Dr. Andrew Scharenberg

My lab is interested in the molecular analysis of calcium entry mechanisms in the immune system.

Calcium is a critical regulatory second messenger for many types of gene activation events and for events which occur during cell division. The changes in cytosolic calcium which are involved in these types of events are often dependent on the entry of extracellular calcium. Furthermore, other divalent cations also play important roles in the proliferation and survival of non-excitable cells. Therefore, insight into the mechanisms which control the entry of calcium and other divalent cations into non-excitable cells will contribute significantly to our understanding of the mechanisms which regulate cell development and proliferation in both immunologic and non-immunologic contexts. However, to date, little is known about the molecular mechanisms which regulate the entry of calcium or other divalent cations into cells. My laboratory is focused on identifying and characterizing the biochemical mechanisms which regulate the entry of calcium and other divalent cations into immunologic cells and other types of non-excitable cells. I have four major ongoing areas of research:

I) Tec kinase-dependent signaling pathways:
A major interest of my laboratory is the characterization of the signaling pathways downstream from Tec kinase activation, one of whose major direct targets is phospholiphase C (an enzyme which causes the production of IP3 and diacylglycerol). In this area, we presently have an ongoing project currently focused on identifying the downstream targets of the DAG-activated kinases PKD and PKCnu.
2) ADP-ribose as a novel calcium entry second messenger
My laboratory has recently cloned and demonstrated the existence of an ADP-ribose gated ion channel which is expressed in many types of immune cells and other non-exciteable cells (Nature, 411:590-599). The existence of this channel suggests a novel role for ADPR as a calcium signaling second messenger, and the delineation and characterization of this pathway is presently the focus of a major project in the laboratory.
3) Characterization of a calcium channel required for cell viability
My lab also recently cloned the novel LTRPC7 channel and has shown that this channel is an MgATP-regulated ion channel required for cell viability (Nature, 411:590-95). This channel is unique in containing a kinase domain of presently unknown function, and is closely related to the putative melanoma metastasis suppressor gene Melastatin. The analysis of the role of this channel and Melastatin in eukaryotic cellular function is the focus of a major project in my laboratory.
4) Identification of novel regulatory pathways for calcium entry. My lab has cloned and characterized several other putative calcium channels expressed in immune and other non-exciteable cells, and has ongoing projects in several areas. Two of these projects are well along in development, such that I anticipate being able to submit NIH grants on one or more of them sometime in the next year.

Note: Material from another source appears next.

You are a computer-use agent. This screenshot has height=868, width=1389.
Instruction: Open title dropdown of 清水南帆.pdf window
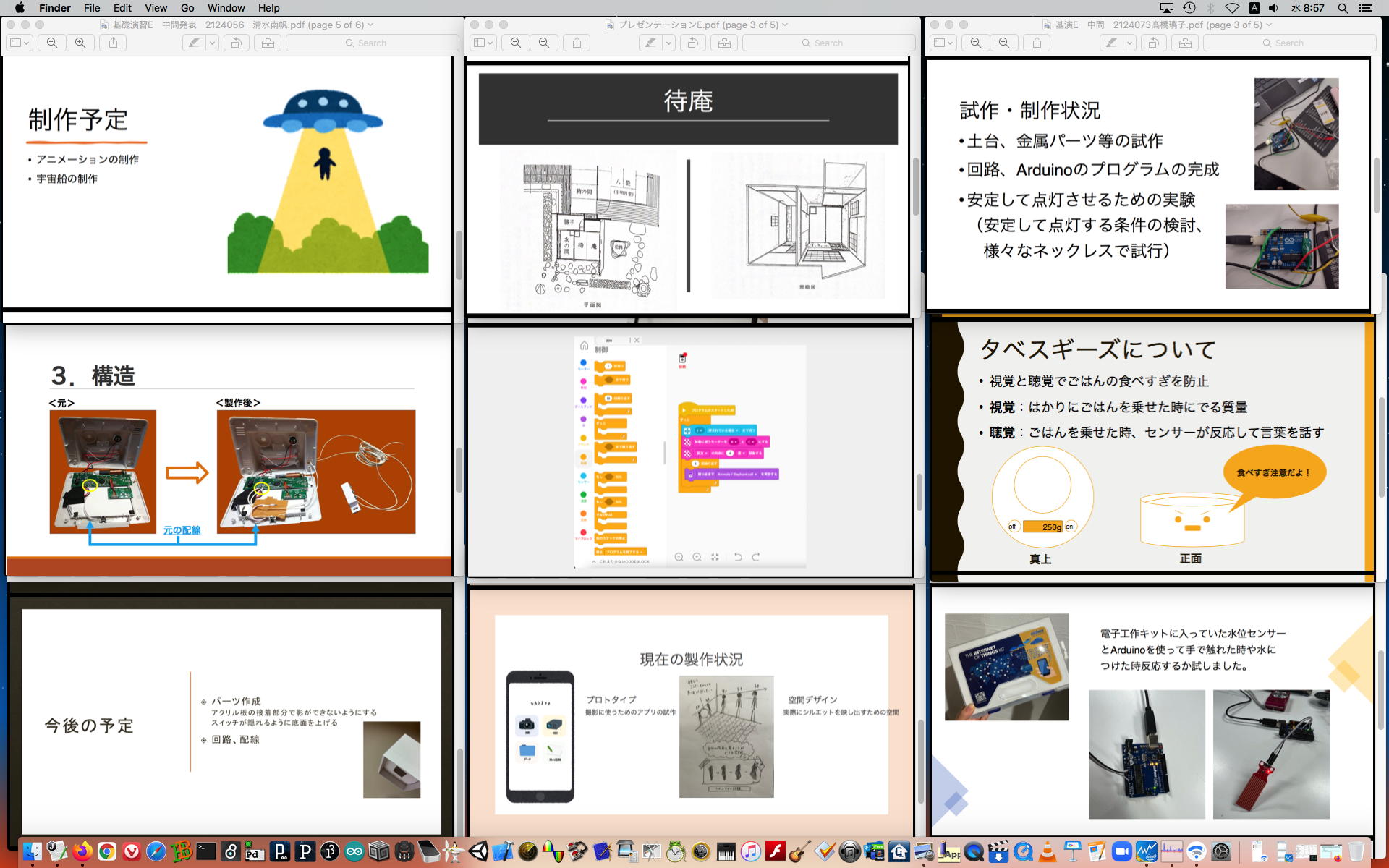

I am actively interested in developing therapeutics targeted at ion channels expressed in non-exciteable cells. My laboratory and myself now have extensive experience in the expression and characterization of non-voltage activated ion channels, includinga library of cell lines either expressing various types of ion channels or lacking their expression. We have also developed or are developing assays suiteable for high throughput drug screening for each channel of interest.